*WORK REQUEST*.
Every record below is to be restated word for word, and no picture is to be copied.

*INFORMATION*.

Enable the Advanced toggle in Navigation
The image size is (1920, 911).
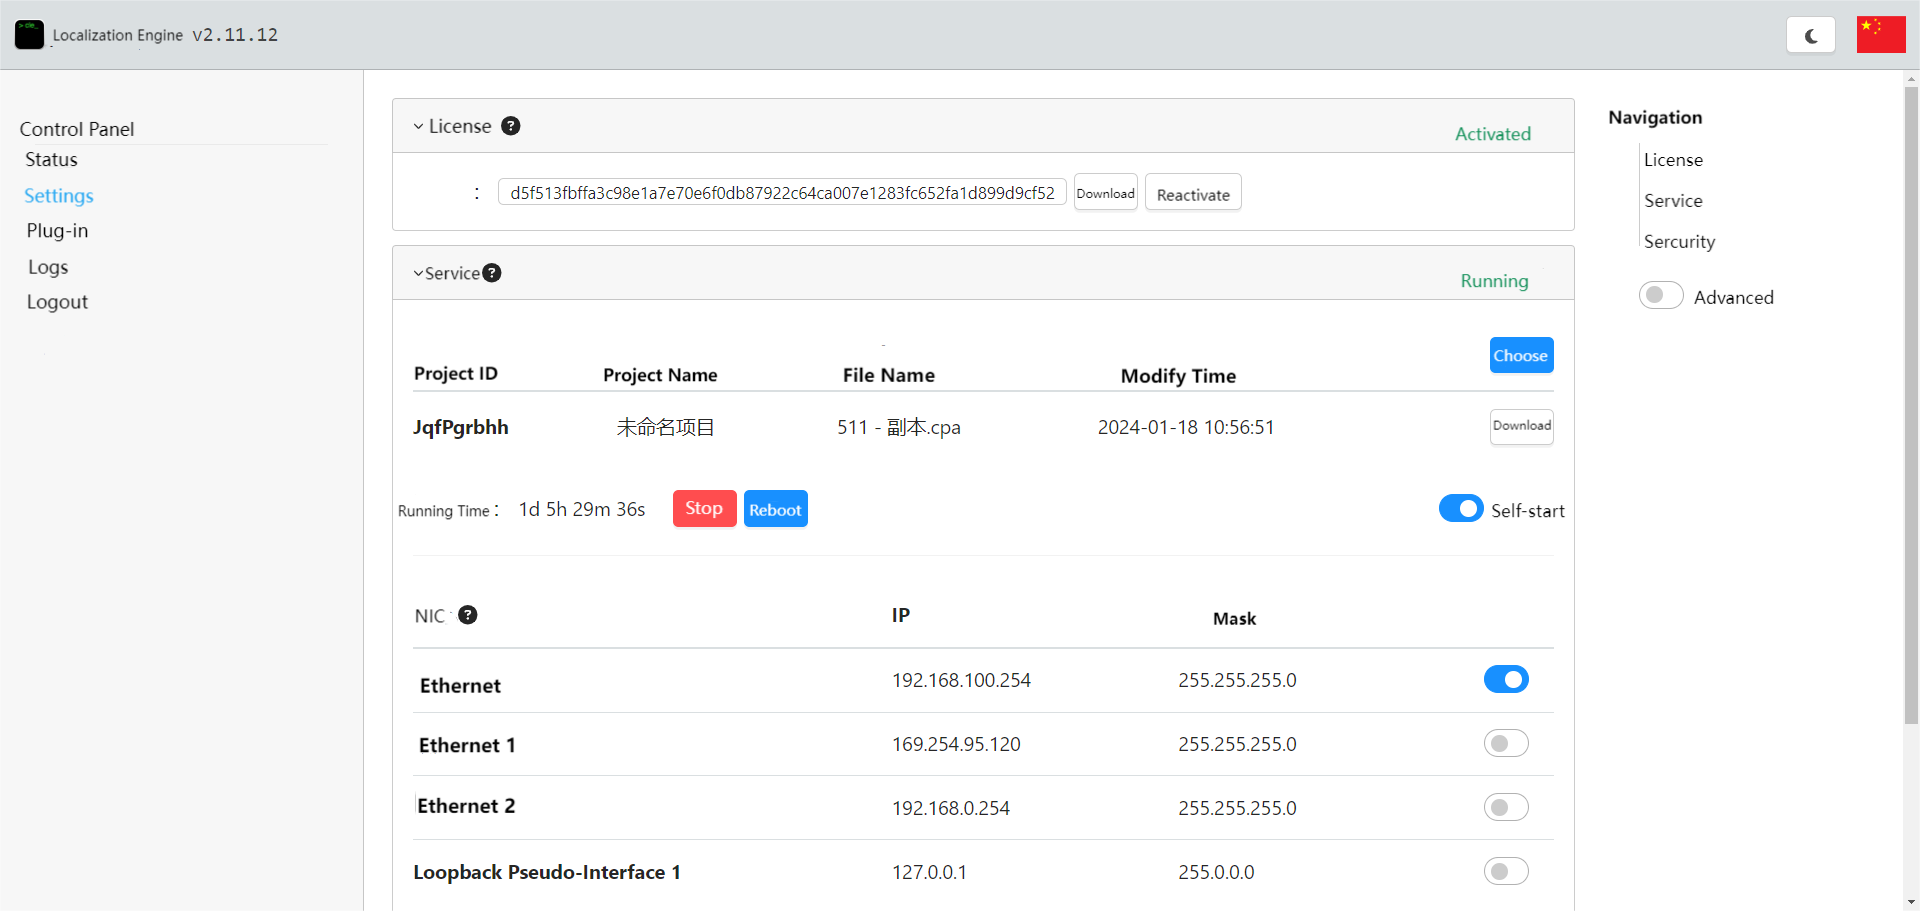coord(1660,296)
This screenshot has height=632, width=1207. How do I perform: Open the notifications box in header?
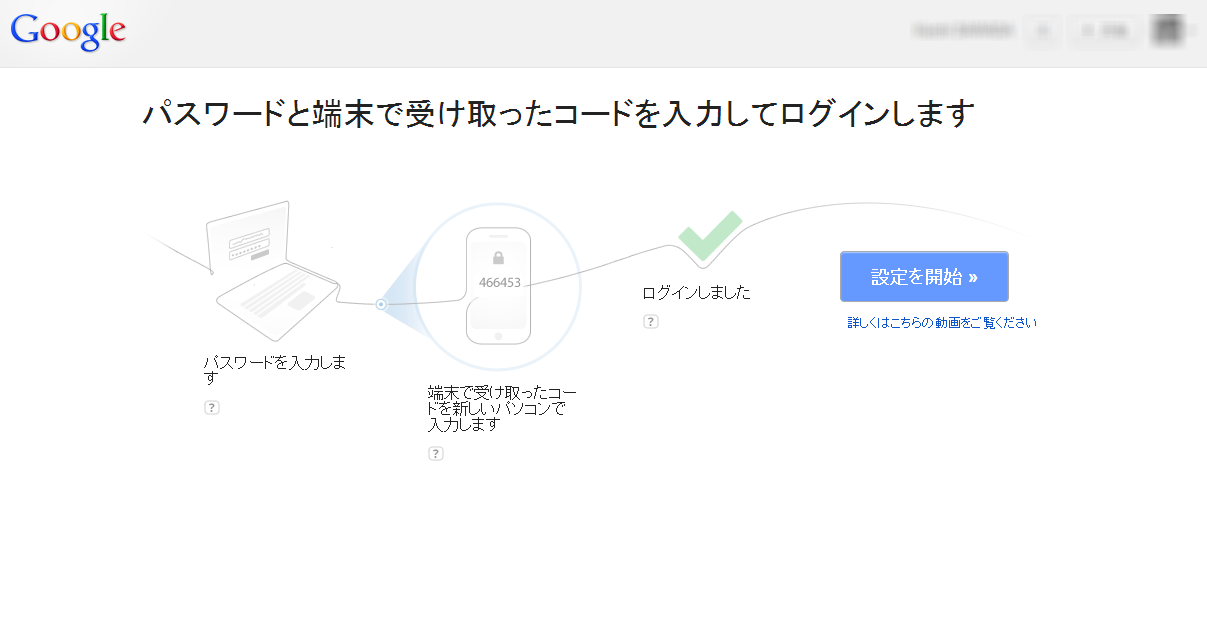(1043, 32)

*YOUR RESPONSE*.
Enable the Advanced toggle in Navigation
The image size is (1920, 911).
coord(1660,296)
This screenshot has height=632, width=1207. How do I perform: Open the notifications box in header?
(1043, 32)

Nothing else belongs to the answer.